The 30-year-old allowed just one run on six hits with a season-high eight strikeouts on five different pitch types, one walk and one hit-by-pitch. He induced 11 groundouts and completed four innings on single-digit pitches in a 100-pitch outing.
Alcantara surpassed Phillies All-Star Cristopher Sánchez for most innings in MLB this season (123) and has thrown six-plus frames in an MLB-high 15 of his 19 starts this season.
“This was an exhibition by Alcantara,” A’s manager Mark Kotsay said. “He had everything going. He pitched to the bottom rail all night, kept the ball down, got it on the ground when he needed to, got punchouts when he needed to, threw the ball in with command, really. That’s how you pitch in this ballpark."
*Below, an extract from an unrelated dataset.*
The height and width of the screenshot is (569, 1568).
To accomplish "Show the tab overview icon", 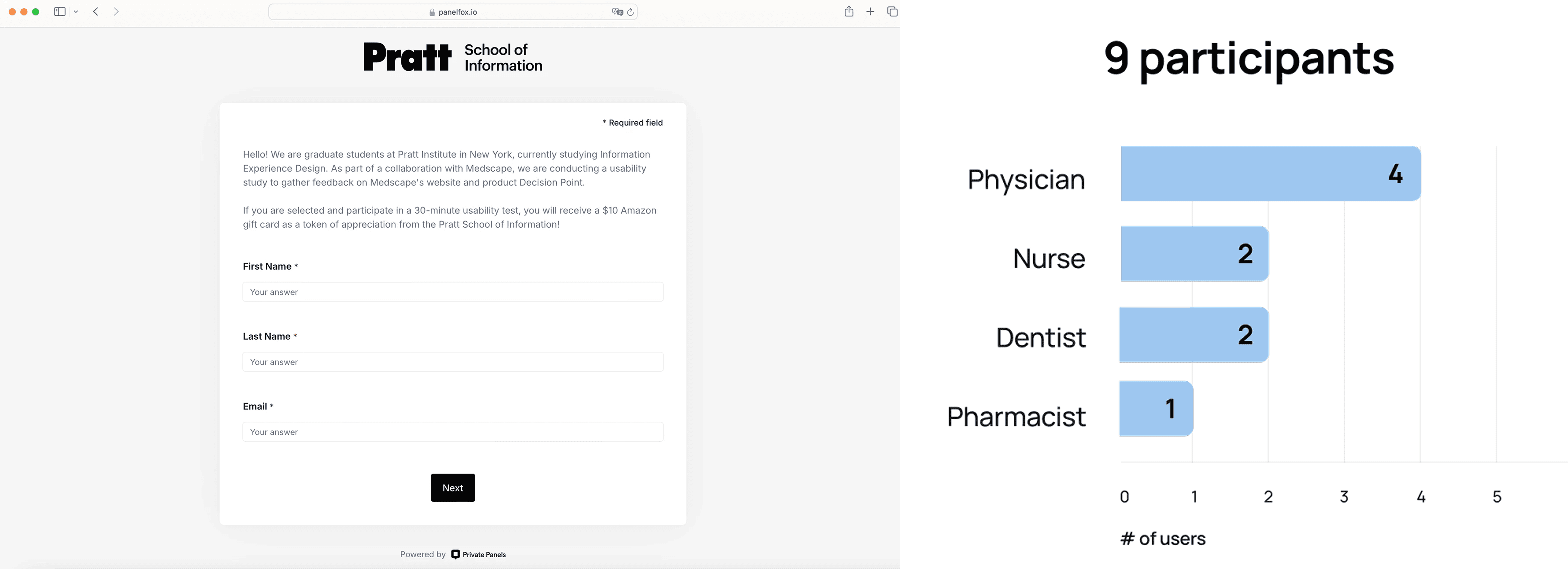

After slugging a season-high-tying five homers in Friday’s opener, the Marlins kept raking to support Alcantara.
Mack broke a scoreless deadlock in the third inning with a solo shot -- his third home run of the road trip. With two outs, Lopez lined a two-run homer for one of his three hits. Stowers’ third homer of the series -- a two-run dinger in the seventh -- traveled over the left-field wall with help from the wind.
The next 23 games could determine Miami’s Deadline strategy, but the organization should like its chances of contending with this version of Alcantara and All-Star Max Meyer fronting the rotation. Eury Pérez is putting it together and Janson Junk is close to returning.
“Those two have been the mainstays -- not only the quality, the wins, the innings,” McCullough said of Alcantara and Meyer. “It’s fun. Some friendly competition when two guys are going like that. Our whole group, the amount of confidence they have when they’re on the mound. They’ve been a real ticket allowing us to have a lot of flexibility on other days.”